Il a juste fait un peu durer le plaisir. Déjà, les dix premières lignes donnent le ton de ce récit autobiographique qui raconte avec réalisme et plein de poésie la vie à la campagne au début du XXe siècle. Qu'on en juge. « J'avais six ans et demi ; ma première année scolaire s'achevait. Par de larges croisées toujours ouvertes montait une entêtante odeur de foin ; les cercles étourdissants des martinets au-dessus de la cour et plus bas, dans la prairie, la crécelle ininterrompue des sauterelles me paraissaient un effet de la lumière dont le soleil de juin inondait notre petite classe. »
Un profond respect de la nature
Cette petite école, c'est celle de Saint-Servais, une bourgade des Côtes-d'Armor, 413 habitants au dernier recensement. Yvon Marc'hadour s'appelle en réalité Théo David, futur instituteur. C'est lui l'auteur qui, de nombreuses années plus tard, a entrepris de raconter son enfance au fil de la chronique de Saint-Servais, son petit paradis terrestre. Il parle magnifiquement des habitants de la commune qui forment une communauté où chacun a sa place, des petits animaux qui l'entourent, de la nature qu'il respecte. « J'ai grandi avec ce sentiment qu'il est inutile de la torturer pour lui arracher ses bienfaits », glisse Théo.
Parfois, le ton monte entre les habitants de Saint-Servais, les paroles dérapent, mais il y a rarement de la méchanceté entre les gens. Et puis, dans ce livre écrit en français, Théo David, alias Yvon Marc'hadour, rend quelques beaux hommages à la langue bretonne. Il évoque ainsi un ciel d'automne : trawalc'h a c'hlaz 'vit ober eur vantell d'ar Werc 'hez (assez de bleu pour faire un manteau à la Vierge).
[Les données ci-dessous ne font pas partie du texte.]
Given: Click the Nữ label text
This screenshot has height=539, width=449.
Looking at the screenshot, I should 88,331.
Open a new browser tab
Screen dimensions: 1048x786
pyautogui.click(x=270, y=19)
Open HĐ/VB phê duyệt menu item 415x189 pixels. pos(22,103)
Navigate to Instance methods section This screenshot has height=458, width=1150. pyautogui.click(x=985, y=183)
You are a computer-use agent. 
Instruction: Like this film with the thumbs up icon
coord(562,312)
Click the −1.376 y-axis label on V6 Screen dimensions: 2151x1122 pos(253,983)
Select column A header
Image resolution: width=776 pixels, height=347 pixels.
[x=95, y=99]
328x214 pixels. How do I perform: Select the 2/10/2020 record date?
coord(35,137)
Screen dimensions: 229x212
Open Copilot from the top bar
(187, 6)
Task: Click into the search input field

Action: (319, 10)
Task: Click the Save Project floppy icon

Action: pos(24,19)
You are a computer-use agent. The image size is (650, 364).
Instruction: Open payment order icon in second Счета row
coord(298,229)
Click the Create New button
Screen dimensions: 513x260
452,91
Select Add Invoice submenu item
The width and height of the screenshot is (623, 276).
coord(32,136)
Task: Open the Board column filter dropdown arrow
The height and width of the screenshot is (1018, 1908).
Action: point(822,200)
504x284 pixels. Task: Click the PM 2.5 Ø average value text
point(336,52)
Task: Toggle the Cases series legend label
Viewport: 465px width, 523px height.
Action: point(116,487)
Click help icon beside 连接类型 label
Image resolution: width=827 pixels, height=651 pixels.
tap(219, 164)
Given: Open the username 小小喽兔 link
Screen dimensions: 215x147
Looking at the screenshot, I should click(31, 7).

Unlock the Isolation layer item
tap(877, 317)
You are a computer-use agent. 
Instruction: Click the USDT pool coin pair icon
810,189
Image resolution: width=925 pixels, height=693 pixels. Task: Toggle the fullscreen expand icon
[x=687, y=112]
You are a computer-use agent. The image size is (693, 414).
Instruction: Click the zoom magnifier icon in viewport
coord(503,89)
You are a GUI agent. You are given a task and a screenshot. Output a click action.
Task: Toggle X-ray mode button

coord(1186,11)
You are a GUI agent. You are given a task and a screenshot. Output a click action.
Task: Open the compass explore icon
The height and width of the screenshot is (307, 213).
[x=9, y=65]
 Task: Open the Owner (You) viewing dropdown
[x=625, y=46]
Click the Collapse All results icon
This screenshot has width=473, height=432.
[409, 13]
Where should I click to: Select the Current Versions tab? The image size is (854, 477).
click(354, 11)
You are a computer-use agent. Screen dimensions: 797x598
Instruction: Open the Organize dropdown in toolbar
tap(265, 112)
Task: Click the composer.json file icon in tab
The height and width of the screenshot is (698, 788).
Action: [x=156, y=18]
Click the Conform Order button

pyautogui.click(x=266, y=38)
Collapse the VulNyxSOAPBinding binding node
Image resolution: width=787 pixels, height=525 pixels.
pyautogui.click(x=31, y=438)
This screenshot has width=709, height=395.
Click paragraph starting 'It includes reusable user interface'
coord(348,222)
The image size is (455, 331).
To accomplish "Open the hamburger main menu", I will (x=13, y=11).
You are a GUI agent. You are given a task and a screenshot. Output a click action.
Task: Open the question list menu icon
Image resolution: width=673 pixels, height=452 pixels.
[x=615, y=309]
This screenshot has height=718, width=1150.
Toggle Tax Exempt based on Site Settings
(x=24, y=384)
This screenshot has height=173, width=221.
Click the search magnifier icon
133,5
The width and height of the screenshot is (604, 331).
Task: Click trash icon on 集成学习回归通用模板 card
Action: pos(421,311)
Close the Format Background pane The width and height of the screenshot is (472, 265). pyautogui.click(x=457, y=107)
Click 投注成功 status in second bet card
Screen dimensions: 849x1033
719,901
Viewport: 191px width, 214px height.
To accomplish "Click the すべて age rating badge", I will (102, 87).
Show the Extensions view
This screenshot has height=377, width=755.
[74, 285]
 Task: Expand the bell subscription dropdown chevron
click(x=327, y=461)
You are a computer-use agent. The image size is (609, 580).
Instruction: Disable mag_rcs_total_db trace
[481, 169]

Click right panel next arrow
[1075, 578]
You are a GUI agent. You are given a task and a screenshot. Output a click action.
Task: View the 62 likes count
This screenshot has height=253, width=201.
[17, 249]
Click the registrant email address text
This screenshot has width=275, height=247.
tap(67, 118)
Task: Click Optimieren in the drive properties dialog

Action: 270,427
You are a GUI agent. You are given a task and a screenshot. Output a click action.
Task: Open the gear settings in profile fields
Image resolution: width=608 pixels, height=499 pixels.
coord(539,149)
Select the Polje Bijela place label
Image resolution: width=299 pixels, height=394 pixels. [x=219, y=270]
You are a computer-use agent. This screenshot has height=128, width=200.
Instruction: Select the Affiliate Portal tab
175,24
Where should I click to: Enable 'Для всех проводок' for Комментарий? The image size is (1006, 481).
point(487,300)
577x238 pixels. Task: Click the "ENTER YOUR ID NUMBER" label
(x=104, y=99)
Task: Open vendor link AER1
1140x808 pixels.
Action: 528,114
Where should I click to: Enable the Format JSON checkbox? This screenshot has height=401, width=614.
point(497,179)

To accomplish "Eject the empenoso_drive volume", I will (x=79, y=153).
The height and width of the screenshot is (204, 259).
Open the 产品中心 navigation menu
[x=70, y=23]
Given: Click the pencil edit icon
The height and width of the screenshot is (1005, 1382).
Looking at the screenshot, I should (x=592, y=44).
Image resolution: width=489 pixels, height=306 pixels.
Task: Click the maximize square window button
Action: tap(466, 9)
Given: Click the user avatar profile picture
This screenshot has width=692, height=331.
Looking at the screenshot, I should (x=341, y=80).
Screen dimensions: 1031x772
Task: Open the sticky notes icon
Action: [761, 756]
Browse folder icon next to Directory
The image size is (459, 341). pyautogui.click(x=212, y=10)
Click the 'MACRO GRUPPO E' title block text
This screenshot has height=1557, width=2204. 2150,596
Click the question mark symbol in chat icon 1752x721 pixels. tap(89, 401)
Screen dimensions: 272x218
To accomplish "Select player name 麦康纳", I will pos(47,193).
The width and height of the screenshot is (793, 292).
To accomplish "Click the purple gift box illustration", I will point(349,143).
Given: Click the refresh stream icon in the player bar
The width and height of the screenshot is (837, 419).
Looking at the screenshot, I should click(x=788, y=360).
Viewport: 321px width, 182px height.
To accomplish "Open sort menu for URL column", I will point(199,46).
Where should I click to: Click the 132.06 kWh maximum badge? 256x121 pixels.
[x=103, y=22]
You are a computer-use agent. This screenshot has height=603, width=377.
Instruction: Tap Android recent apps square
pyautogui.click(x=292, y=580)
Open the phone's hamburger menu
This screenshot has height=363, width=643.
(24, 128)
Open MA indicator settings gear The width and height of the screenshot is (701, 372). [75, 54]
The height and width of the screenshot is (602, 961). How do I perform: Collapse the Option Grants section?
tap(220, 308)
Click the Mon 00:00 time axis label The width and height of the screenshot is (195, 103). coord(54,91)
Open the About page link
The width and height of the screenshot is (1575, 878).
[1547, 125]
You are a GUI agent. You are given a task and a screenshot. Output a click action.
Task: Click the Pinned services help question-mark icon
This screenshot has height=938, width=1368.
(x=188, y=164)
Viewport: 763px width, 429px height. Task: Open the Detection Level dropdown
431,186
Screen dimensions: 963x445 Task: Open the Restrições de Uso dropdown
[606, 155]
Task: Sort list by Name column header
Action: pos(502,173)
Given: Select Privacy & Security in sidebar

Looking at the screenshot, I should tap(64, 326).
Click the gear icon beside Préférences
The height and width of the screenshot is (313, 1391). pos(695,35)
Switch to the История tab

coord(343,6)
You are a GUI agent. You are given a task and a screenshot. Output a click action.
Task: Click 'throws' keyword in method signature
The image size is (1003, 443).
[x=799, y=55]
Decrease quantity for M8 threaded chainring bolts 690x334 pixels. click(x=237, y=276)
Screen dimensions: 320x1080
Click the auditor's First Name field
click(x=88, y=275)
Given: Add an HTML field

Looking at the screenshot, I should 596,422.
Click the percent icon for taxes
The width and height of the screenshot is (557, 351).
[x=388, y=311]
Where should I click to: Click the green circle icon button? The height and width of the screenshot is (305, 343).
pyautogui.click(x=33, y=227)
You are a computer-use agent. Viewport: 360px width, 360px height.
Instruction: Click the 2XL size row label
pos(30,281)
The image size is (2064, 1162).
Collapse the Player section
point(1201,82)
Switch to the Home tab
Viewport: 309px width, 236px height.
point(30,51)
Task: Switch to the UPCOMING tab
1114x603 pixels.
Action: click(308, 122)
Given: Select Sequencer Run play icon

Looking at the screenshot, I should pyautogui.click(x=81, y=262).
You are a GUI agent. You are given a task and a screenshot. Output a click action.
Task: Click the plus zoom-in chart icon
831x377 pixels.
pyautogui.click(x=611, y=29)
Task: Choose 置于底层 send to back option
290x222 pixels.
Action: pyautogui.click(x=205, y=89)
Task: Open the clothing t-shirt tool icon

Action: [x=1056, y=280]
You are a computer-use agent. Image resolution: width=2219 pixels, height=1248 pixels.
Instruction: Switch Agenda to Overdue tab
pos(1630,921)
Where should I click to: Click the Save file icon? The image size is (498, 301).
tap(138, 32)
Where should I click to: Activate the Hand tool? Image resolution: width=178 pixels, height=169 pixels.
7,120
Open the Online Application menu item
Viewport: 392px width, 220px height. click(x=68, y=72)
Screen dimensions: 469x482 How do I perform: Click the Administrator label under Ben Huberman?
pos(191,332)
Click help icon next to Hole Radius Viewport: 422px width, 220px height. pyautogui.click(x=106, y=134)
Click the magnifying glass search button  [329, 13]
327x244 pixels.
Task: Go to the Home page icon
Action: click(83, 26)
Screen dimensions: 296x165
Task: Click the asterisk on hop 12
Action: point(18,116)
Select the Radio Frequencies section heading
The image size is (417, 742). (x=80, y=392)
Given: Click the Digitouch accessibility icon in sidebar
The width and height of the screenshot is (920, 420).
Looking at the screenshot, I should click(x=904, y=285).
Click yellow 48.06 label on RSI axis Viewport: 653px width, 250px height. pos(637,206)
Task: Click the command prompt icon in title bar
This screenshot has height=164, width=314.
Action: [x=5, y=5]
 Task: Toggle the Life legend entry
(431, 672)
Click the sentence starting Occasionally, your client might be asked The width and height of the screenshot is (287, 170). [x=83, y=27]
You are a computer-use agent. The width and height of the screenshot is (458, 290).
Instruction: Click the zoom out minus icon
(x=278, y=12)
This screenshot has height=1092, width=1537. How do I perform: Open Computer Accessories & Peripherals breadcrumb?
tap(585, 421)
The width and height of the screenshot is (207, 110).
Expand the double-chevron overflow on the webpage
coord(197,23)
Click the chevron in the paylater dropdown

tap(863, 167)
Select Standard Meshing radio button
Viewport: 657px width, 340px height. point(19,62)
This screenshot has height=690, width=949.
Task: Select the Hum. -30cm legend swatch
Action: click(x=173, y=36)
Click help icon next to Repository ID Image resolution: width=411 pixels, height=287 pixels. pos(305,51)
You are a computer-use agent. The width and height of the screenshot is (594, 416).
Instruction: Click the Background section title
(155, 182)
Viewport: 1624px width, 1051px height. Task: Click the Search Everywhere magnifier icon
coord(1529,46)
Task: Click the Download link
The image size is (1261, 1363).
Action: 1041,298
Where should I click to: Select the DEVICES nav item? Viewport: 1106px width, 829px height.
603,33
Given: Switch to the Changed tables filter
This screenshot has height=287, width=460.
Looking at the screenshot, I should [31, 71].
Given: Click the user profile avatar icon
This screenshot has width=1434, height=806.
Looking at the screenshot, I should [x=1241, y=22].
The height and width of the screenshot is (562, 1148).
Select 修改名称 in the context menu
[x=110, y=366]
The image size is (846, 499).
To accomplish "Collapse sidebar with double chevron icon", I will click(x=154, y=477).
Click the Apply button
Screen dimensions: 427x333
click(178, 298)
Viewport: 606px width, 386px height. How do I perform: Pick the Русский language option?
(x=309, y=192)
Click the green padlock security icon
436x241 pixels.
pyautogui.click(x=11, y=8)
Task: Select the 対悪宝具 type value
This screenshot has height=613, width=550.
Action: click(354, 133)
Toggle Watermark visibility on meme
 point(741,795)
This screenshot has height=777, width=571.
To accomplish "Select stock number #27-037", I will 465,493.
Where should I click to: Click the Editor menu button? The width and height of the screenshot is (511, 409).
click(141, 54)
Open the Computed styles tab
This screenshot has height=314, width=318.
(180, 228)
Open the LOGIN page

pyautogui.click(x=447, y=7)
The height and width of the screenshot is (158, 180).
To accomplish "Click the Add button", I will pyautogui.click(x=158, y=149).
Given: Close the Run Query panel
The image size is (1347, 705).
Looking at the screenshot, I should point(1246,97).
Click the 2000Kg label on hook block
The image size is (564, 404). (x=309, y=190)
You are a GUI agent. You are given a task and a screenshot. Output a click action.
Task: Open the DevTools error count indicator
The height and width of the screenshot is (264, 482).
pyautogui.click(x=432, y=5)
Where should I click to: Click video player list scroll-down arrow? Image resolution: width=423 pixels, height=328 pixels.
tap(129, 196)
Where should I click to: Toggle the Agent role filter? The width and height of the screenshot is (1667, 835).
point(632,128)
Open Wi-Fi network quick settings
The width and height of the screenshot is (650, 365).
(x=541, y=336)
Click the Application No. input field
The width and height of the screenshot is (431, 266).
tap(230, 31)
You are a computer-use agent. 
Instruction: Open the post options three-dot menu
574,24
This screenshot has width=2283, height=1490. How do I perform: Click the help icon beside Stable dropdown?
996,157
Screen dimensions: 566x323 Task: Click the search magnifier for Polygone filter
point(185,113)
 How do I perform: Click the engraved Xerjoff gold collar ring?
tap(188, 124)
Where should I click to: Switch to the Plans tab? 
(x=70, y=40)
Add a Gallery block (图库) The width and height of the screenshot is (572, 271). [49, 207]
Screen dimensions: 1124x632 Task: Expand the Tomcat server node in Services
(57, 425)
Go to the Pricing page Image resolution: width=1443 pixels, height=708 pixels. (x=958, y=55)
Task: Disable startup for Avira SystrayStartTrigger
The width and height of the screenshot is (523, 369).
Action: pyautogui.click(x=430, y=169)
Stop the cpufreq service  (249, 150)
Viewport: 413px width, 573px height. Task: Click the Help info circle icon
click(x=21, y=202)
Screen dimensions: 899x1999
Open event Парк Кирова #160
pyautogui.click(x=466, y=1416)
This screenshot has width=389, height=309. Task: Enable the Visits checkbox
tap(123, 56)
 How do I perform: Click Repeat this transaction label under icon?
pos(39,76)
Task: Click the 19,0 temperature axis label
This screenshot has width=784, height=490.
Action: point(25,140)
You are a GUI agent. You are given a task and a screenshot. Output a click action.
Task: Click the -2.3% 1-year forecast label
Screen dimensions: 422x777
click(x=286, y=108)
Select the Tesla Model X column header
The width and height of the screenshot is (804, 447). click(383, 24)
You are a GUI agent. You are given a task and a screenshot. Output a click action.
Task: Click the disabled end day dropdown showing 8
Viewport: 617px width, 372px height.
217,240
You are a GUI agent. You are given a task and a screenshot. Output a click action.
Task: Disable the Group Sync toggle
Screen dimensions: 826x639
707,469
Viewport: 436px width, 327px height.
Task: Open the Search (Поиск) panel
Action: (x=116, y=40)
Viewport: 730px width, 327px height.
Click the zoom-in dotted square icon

Yvon David, l'un des enfants de Théo David, gardait le manuscrit jusqu'au jour où il en parle à Jean-René Le Quéau, un ancien collègue de travail. Il se demandait juste quoi en faire, en s'interrogeant sur l'intérêt de le publier. Heureusement, Jean-René Le Quéau n'a pas hésité. Surtout qu'il y aura une suite. Deux autres volumes évoqueront les années sombres de l'Occupation. On sera alors bien loin du petit paradis terrestre de Saint-Servais.
Théo David, Un village breton, le monde enchanté d'Yvon Marc'hadour, Skol Vreizh, 447 pages, 20 €.